### PROVIDED MATERIAL ###

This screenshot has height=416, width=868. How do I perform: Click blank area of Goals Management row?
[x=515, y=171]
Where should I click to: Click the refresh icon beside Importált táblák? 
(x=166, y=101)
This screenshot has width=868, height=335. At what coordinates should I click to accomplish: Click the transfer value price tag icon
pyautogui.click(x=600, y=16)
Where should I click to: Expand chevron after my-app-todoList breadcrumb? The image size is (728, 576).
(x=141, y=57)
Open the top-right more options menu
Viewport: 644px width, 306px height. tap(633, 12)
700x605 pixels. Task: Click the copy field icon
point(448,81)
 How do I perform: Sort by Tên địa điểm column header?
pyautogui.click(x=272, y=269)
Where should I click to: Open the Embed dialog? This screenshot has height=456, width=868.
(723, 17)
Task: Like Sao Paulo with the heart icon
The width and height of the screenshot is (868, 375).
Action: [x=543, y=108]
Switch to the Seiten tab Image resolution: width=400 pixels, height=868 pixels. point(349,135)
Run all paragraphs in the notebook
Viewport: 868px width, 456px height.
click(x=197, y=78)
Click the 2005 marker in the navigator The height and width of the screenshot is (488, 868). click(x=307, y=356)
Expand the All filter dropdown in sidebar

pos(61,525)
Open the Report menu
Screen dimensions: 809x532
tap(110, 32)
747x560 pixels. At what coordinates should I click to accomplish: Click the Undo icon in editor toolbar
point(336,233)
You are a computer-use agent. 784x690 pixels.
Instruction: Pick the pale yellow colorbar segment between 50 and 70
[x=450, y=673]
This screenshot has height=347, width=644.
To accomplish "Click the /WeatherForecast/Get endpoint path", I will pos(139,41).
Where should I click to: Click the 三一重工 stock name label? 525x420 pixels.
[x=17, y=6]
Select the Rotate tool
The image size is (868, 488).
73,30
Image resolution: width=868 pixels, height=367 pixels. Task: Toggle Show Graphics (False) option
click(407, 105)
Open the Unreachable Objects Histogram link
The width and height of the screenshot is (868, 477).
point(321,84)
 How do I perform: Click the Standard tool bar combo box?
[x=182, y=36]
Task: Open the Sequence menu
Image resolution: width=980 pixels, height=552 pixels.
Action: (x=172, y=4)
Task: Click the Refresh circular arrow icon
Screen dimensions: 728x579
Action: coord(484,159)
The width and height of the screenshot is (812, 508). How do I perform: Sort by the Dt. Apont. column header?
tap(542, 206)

###

| WORK ORDER |
Give the lines exactly as they stand, from the line with "700x605 pixels. Task: Click" through the end of the material.

| OUTPUT |
700x605 pixels. Task: Click the copy field icon
point(448,81)
 How do I perform: Sort by Tên địa điểm column header?
pyautogui.click(x=272, y=269)
Where should I click to: Open the Embed dialog? This screenshot has height=456, width=868.
(723, 17)
Task: Like Sao Paulo with the heart icon
The width and height of the screenshot is (868, 375).
Action: [x=543, y=108]
Switch to the Seiten tab Image resolution: width=400 pixels, height=868 pixels. point(349,135)
Run all paragraphs in the notebook
Viewport: 868px width, 456px height.
click(x=197, y=78)
Click the 2005 marker in the navigator The height and width of the screenshot is (488, 868). click(x=307, y=356)
Expand the All filter dropdown in sidebar

pos(61,525)
Open the Report menu
Screen dimensions: 809x532
tap(110, 32)
747x560 pixels. At what coordinates should I click to accomplish: Click the Undo icon in editor toolbar
point(336,233)
You are a computer-use agent. 784x690 pixels.
Instruction: Pick the pale yellow colorbar segment between 50 and 70
[x=450, y=673]
This screenshot has height=347, width=644.
To accomplish "Click the /WeatherForecast/Get endpoint path", I will pos(139,41).
Where should I click to: Click the 三一重工 stock name label? 525x420 pixels.
[x=17, y=6]
Select the Rotate tool
The image size is (868, 488).
73,30
Image resolution: width=868 pixels, height=367 pixels. Task: Toggle Show Graphics (False) option
click(407, 105)
Open the Unreachable Objects Histogram link
The width and height of the screenshot is (868, 477).
point(321,84)
 How do I perform: Click the Standard tool bar combo box?
[x=182, y=36]
Task: Open the Sequence menu
Image resolution: width=980 pixels, height=552 pixels.
Action: (x=172, y=4)
Task: Click the Refresh circular arrow icon
Screen dimensions: 728x579
Action: coord(484,159)
The width and height of the screenshot is (812, 508). How do I perform: Sort by the Dt. Apont. column header?
tap(542, 206)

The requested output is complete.